Try not to blame your friend when you have the Big Conversation, but let her know that you are feeling some negativity from her and ask if your observations resonate. Does she need to talk? Is she depressed? What’s her perspective on the situation? Starting the conversation with empathy will hopefully help her to get to the root cause of her negativity. But if things go south and you start to argue, or she doesn’t see what you’re seeing, it may be time to take a break from the relationship.
I had a BFF for years and years, but we got to a point in life where we’d grown apart. Our lifestyles were very different. Our values had changed. And while I loved this person to death and we had a ton of history, I felt that he didn’t really understand my choices or what I was going through, and I felt that he was quietly resentful of the success I was experiencing in my personal and professional life. Unfortunately, I learned the hard way in the relationship that fighting doesn’t solve the issue. Our email communications went from unproductive to hurtful to shitty, and we torched the “friendship bridge”. Burned. It. To. The. Ground. Over the years though, we stayed in touch and I realized that the break was ultimately a good thing. While our friendship may never be as close, we were able to grow into our own people, and we’ve started to get to know each other again.

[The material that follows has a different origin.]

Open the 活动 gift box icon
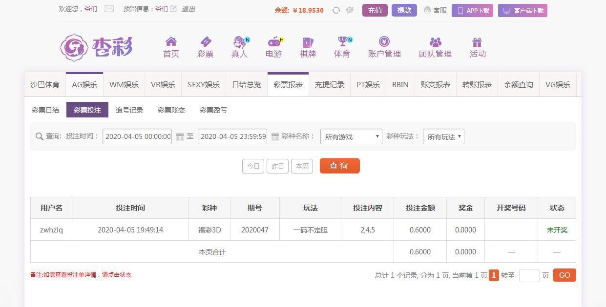The image size is (606, 307). 477,42
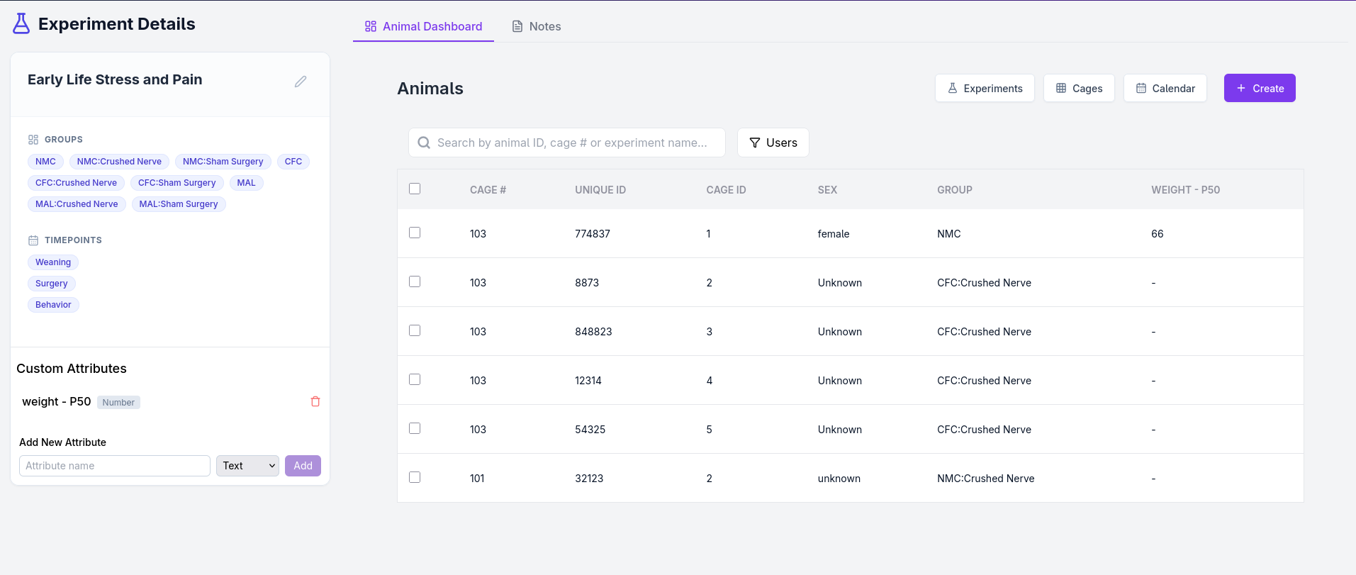Focus the Attribute name input field
1356x575 pixels.
click(x=115, y=466)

colleagues / business partners
I have had so many business relationships; some were great, some were horrible, some were great and then turned horrible… I am a believer in becoming friends with clients and business partners. And while friendship in business opens you up to amazing collaboration, it also opens you up to feeling incredibly hurt if things don’t work out. People get weird when it comes to money.

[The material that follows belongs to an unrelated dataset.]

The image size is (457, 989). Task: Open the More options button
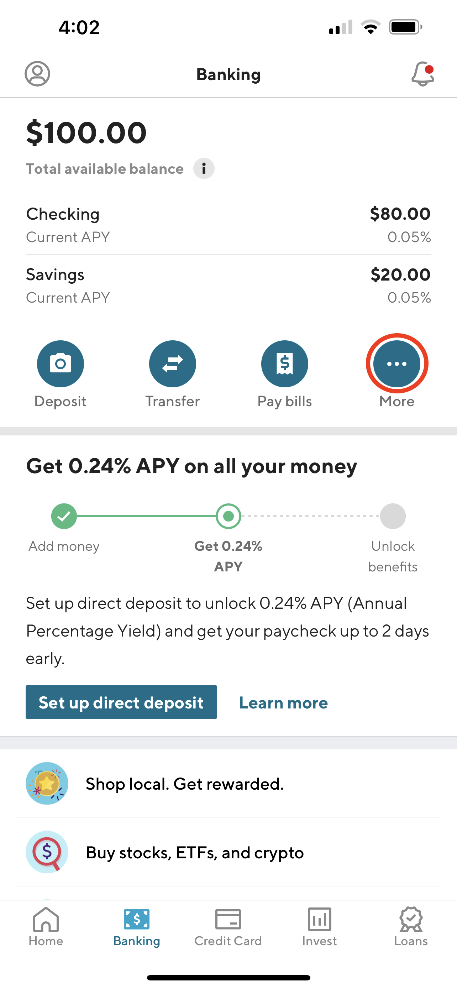pos(397,364)
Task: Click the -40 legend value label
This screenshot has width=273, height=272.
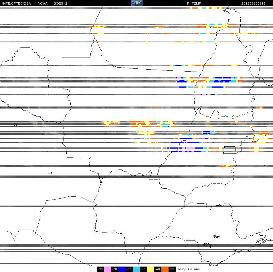Action: click(157, 269)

I once had a terrific business partnership with a person I considered to be a very close friend. Over time, though, it became obvious that we wanted different things. We didn’t have explicit enough conversations about what we both expected from the partnership and how we envisioned the relationship working. We also, unfortunately, never talked about what dissolution of the partnership would look like if things didn’t work out. As time went on, the gap in our expectations grew, and so did the tension. It was extremely difficult to exit the relationship gracefully and it ruined the friendship.

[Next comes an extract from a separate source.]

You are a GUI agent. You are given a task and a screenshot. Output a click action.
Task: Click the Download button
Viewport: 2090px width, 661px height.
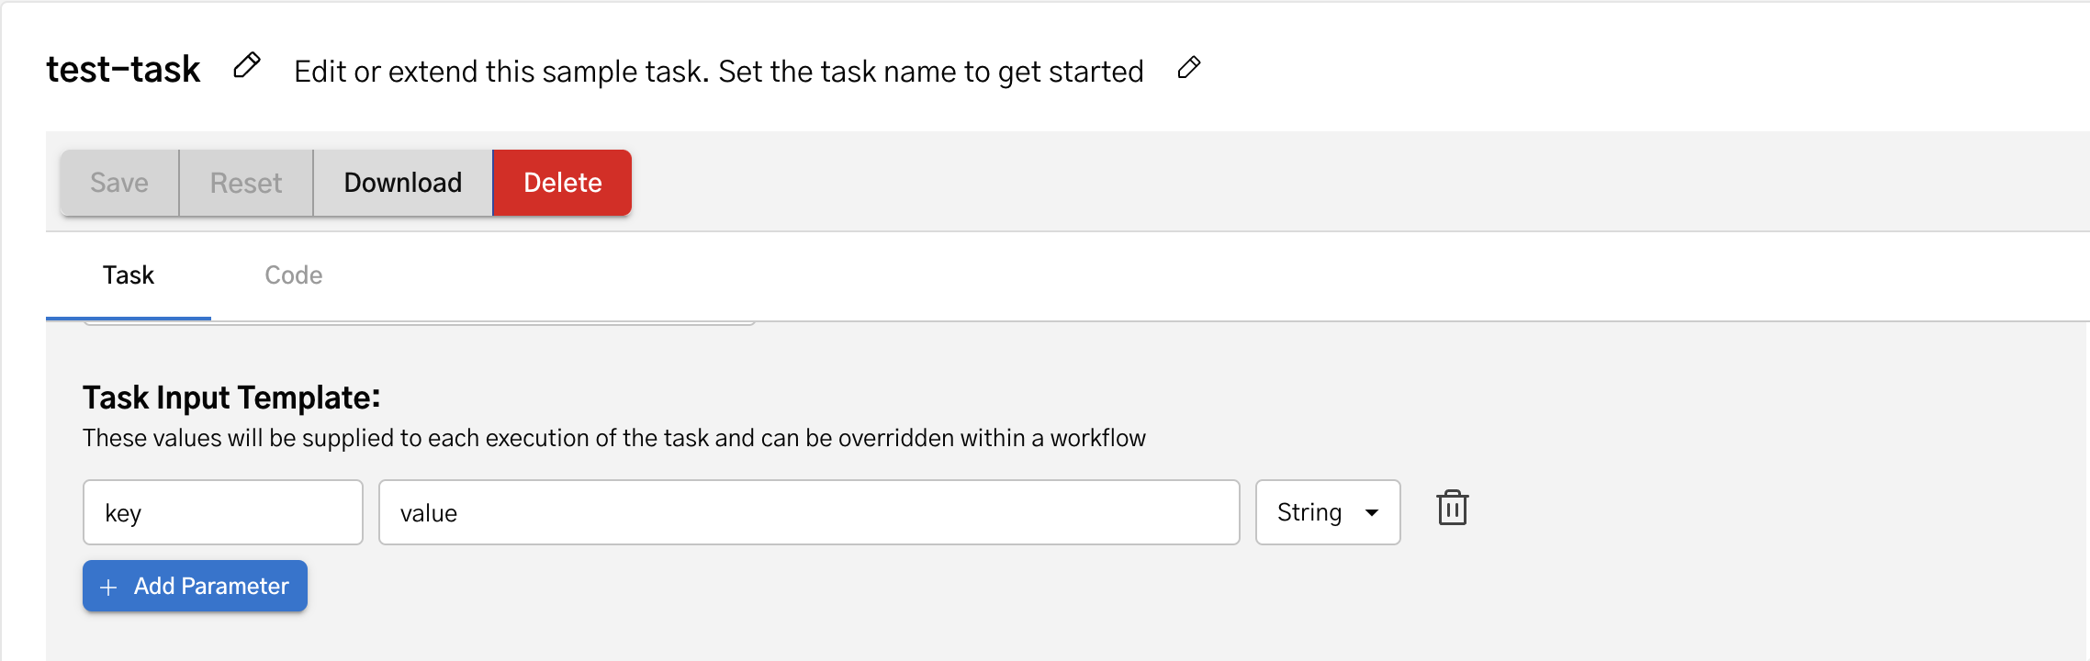point(402,182)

These things happen with clients, too – I worked with a leadership team closely over several years and really came to love the people there. I was very committed to them, and while I’m sure their affection for me was sincere, things went sideways at the end of the relationship. They got nasty. They said it was about a whole bunch of stuff. I think it’s because we outgrew each other and I wasn’t working for them anymore. It was hard for me to see things end so badly, but at the end I decided it was best to stop engaging and give it a rest.
When it comes to any kind of business relationship, put your agreement in writing. Again, opt for an in-person meeting if you can. Set expectations up front and bring in a mediator if necessary. And, know that despite your very best efforts, money will trump friendship for some people.
Sadly, sometimes there is no easy fix for a relationship gone wrong. It’s difficult to honor a relationship when you’re feeling hurt by the other person. But if I offer any advice that sticks with you, here’s my parting shot:
No matter how hurt or upset you are, don’t sink to being hateful or negative. Watch what you say and remain respectful. Think about what you say and if you’re mom would be proud of your words. Ultimately, you should try to be solid in who you are, regardless of what anyone says or thinks of you. Dr Wayne Dyer said it perfectly, “How people treat you is their karma. How you react is yours.”